Получившуюся в результате поэтику можно было бы назвать децентрированной. Герой здесь, несмотря на стремление философски обобщать каждое свое значительное переживание, не солидаризируется с единственно правильной культурой, как это происходит у Бродского. Это не имперская и не ориенталистская поэзия. Произведения Бараша – бесконечная серия встреч, дающих надежду: каждый может "мутировать в то, / что больше тебя", и память о Малаховке и московском детстве при этом сохранится – но изменится.
Илья Кукулин
Перспективы
(стихотворения 2010–2016)
Автоэтнография
Замоскворечье
Ампир периода расцвета империи
на пепелище 1812 года. Доходные дома
рубежа прошлого и позапрошлого веков.
Конструктивизм для бедных позднесоветской империи.
Эклектизм для богатых на месте всего остального.
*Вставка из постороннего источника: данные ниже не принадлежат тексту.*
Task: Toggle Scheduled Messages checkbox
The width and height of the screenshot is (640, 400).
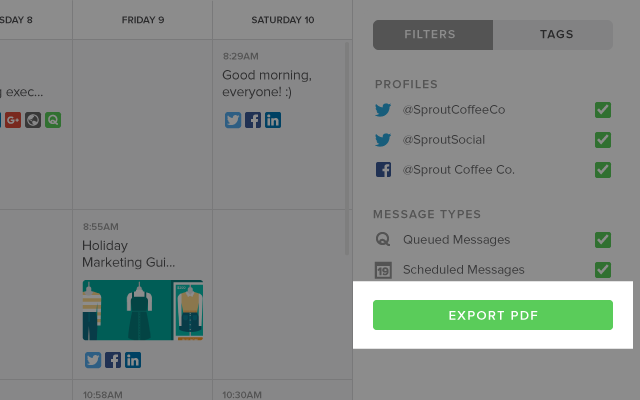Action: [603, 270]
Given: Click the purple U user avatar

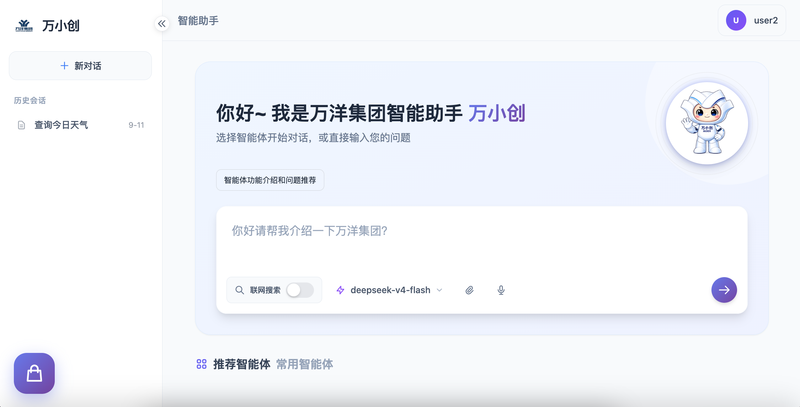Looking at the screenshot, I should click(x=736, y=20).
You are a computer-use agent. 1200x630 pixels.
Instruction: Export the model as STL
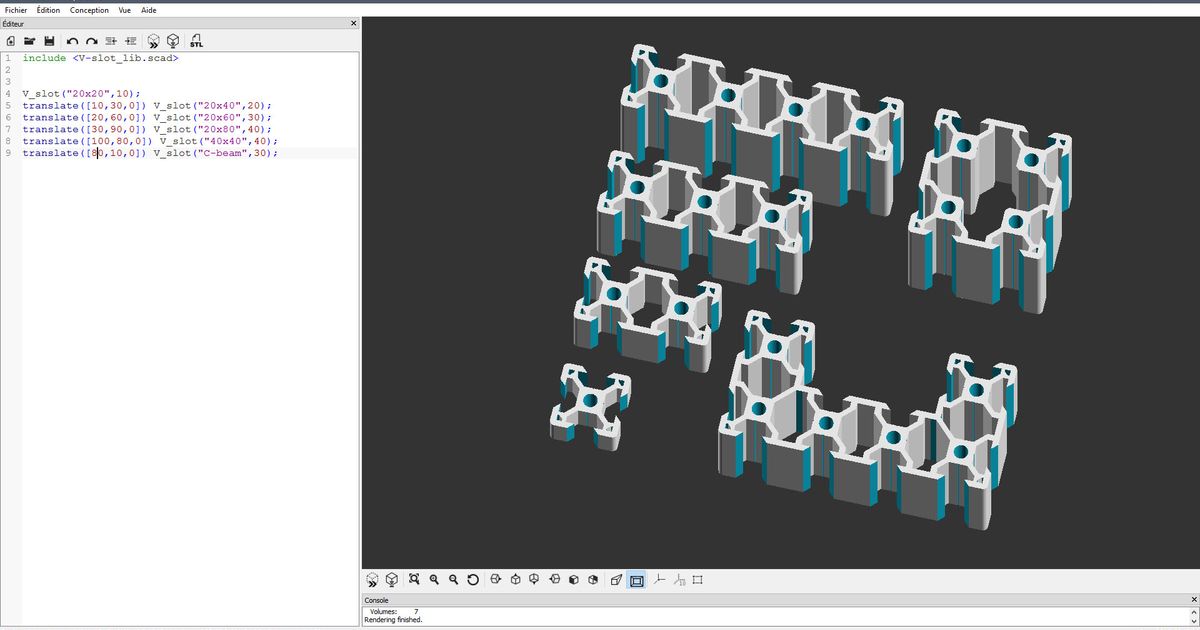click(197, 41)

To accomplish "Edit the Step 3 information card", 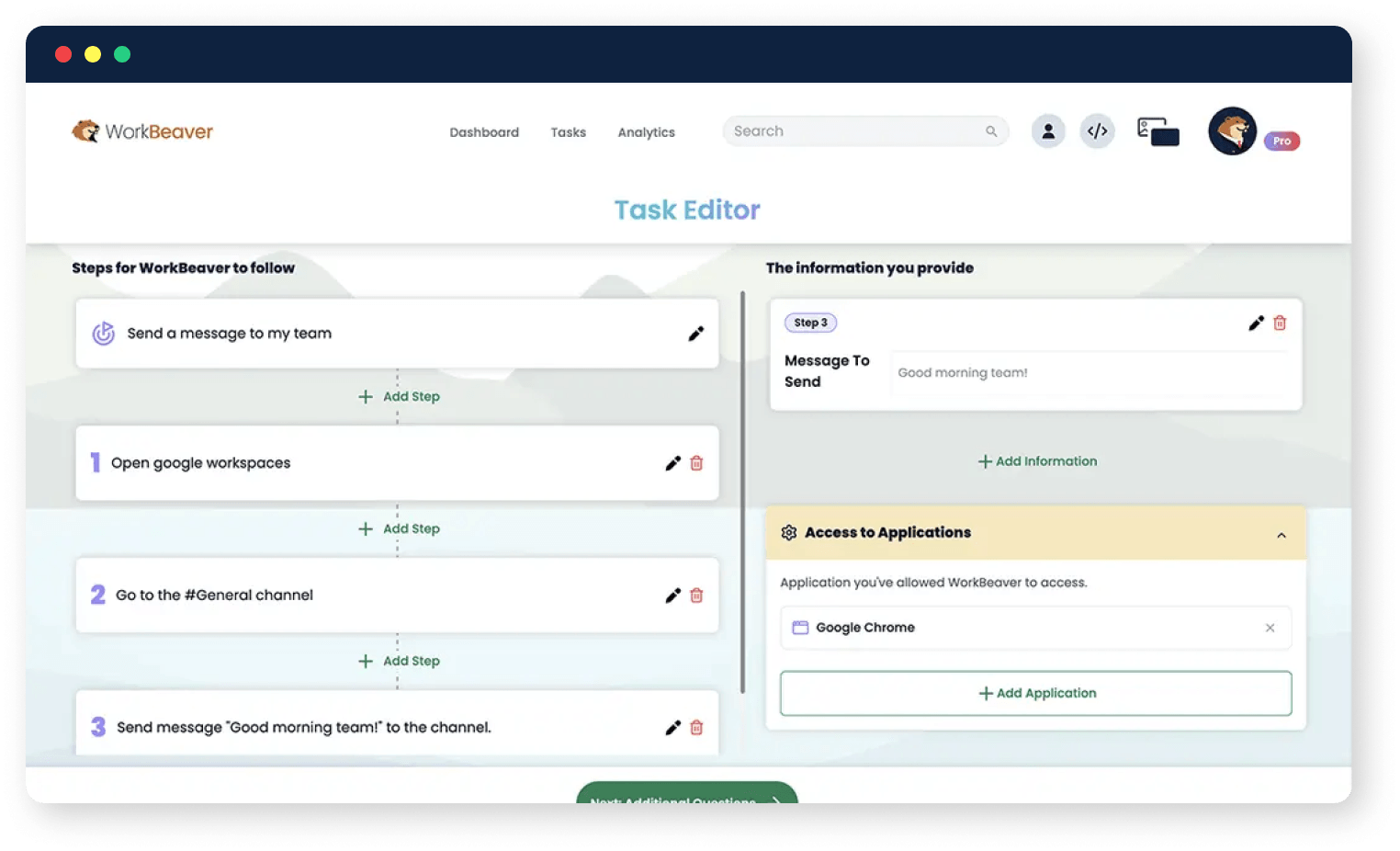I will pyautogui.click(x=1256, y=323).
В одном из бывших доходных домов – мой
археологический слой, будто на срезе холма:
пятый и шестой этажи, достроенные
пленными немцами после войны.
Над ними еще два этажа
после нас.
На шестом этаже
угловой балкон, как кусок византийской мозаики
над обрывом в Средиземном море – часть пазла,
из которого складывается память.
Полвека назад
в комнатке за этим балконом мне снился
повторяющийся сон, что я падаю вниз.
И вот я внизу.
Рефлексирующий прохожий, полжизни живущий
в другой стране. И в то же время там же, пока
кто-то из нас – я или это место – не умрет.
"Пионерский садик" – сквер, где другие "я"
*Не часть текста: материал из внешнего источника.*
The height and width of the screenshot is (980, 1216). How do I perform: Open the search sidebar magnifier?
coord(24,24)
летят в дальние миры своего будущего в капсулах
детских колясок, лежа на спине, руки по швам, глядя
в небо сквозь ветви тех же деревьев.
Стены домов
вокруг сквера, облака, серый воздух -
это пространство столь же априорно, как
своды своего черепа, и листва на дорожке -
как сброшенная кожа
раннего детства.
Рим
Мимо Арки Тита тянется толпа пленников
имперского мифа, как мимо мумии Ленина,
когда нас принимали в пионеры. Там
была инициация лояльности империи, тут -
инициация принадлежности этой культуре.
В первый раз я оказался здесь
четверть века назад, в прошлом столетии,
в потоке беглых рабов из Советского Союза.
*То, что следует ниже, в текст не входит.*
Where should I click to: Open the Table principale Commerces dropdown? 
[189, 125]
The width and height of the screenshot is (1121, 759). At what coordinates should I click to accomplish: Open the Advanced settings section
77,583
С тех пор времена изменились, а Рим нет -
живучая мумия бывшего господина Вселенной.Тибр не столь монументален, как
история его упоминаний. Неширок, неглубок,
вода непрозрачна… Впрочем, может быть,
это символ мутного потока истории?
Аутентично мутен.Мост, ведущий к центральному месту религии,
прославляющей любовь. На нем казнили преступников
и развешивали их трупы.
В частности, обезглавили Беатриче
Ченчи – за отцеубийство (граф-либертен из 16 века
терроризировал ее и всю семью). В лице этой девушки
на портрете в бывшем папском дворце – есть
чувствительность и твердость характера. Где-то
между тем и другим и кроется, вероятно,
сумеречное обаяние знаменитого преступления.Вероятно, лучшее, что есть в этом городе,
это перспективы. Перспективы улиц. Визуальные
ретроспективы. Перспективы прошлого, в которое
прямо сейчас, как в песочных часах, пересыпается
будущее. Узкое горлышко называется настоящим…Так много сбивающихся в кучу связей, что
в мозгу возникают помехи в движении ассоциаций,
как на дорожной развязке; пробка в горле, гололед
на трассах взгляда -
Тель-Авив
Современный город равен по территории
государству античного мира,
исторической области средневековья,
помойке-могильнику будущих веков.
И Тель-Авив соединяет все эти качества
со свойственным Средиземноморью эксгибиционизмом.С запада – нильский песок морского побережья,
где филистимляне, евреи и греки – лишь эпизоды,
не говоря уже о крестоносцах и турках. С востока -
тростниковые топи Долины Саронской.
Крокодилы в этих болотах, где консистенция воды
как автомобильное масло, повывелись только
сто лет назад, а кости бегемотов находят там же,
где Самсон обрушил храм соплеменников Далилы.Молельня того же времени в одном из
филистимских городов на месте Тель-Авива:
зал на пятьдесят идолопоклонников,
военный или торговый корабль молитвы,
с каменным основанием деревянной колонны
в центре. Очень сильный тяжеловес, вроде тех,
которые сейчас зубами тянут грузовики – аналог
бегемоту среди людей – вполне мог завалить колонну
в состоянии концентрированного аффекта. Хотя
зачем нам все время хочется найти физическое
подтверждение религиозного или художественного
опыта, как будто его самого по себе недостаточно?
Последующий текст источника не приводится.